[Records drawn from a dataset]
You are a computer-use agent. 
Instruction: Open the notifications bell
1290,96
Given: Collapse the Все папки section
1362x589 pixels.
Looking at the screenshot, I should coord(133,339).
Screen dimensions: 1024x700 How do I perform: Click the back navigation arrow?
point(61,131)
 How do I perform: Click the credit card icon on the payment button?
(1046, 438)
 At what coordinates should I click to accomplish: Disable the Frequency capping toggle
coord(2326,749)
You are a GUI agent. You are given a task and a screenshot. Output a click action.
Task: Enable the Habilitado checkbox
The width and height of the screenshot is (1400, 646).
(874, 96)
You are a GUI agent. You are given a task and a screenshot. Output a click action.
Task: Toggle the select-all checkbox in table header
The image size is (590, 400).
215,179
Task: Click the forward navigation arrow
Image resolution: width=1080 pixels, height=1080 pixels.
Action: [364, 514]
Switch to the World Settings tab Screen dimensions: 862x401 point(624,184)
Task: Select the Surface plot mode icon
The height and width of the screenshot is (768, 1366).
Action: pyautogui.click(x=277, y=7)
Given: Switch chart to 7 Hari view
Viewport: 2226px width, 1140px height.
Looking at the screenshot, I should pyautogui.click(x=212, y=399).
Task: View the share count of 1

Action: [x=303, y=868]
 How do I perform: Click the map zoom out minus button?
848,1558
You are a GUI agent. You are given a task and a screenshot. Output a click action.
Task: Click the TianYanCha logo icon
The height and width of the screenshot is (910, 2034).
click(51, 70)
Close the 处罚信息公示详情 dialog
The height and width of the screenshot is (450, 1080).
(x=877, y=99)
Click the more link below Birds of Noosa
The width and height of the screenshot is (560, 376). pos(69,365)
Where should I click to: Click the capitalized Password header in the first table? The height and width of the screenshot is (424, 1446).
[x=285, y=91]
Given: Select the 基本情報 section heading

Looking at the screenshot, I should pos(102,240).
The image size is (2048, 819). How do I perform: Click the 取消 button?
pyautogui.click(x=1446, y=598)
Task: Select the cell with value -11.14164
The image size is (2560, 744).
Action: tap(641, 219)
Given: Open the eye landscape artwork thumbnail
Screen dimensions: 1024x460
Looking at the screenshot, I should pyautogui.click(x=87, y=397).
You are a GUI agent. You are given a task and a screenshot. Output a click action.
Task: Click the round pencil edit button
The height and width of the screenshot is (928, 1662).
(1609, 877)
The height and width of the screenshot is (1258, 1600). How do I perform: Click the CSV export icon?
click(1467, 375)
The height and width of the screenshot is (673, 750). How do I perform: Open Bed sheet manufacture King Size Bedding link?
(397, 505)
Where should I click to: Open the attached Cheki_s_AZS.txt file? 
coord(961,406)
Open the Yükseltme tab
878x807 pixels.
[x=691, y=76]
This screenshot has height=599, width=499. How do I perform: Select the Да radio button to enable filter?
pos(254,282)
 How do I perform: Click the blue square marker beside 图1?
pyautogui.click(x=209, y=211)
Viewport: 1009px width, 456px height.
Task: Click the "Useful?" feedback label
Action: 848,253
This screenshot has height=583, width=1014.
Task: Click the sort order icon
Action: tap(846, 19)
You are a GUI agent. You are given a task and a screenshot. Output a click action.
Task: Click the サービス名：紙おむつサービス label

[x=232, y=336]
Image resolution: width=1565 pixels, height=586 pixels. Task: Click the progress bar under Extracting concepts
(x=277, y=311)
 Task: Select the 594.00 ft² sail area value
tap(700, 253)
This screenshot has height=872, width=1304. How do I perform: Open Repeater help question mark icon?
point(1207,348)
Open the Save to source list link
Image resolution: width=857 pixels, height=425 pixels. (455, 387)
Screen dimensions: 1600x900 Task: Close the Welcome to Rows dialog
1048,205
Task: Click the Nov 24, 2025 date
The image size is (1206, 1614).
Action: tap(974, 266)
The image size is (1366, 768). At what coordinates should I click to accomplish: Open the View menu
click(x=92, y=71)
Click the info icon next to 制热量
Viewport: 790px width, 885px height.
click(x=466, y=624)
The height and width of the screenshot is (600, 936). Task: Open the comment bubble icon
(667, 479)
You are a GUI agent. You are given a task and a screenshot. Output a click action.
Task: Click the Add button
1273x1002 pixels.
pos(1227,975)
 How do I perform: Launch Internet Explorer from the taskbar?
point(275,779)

- **Exercise prompt**: Pull together all lines from the data that mention the word "checkbox".

- **The completed task**:
Task: Enable the Habilitado checkbox
Task: Toggle the select-all checkbox in table header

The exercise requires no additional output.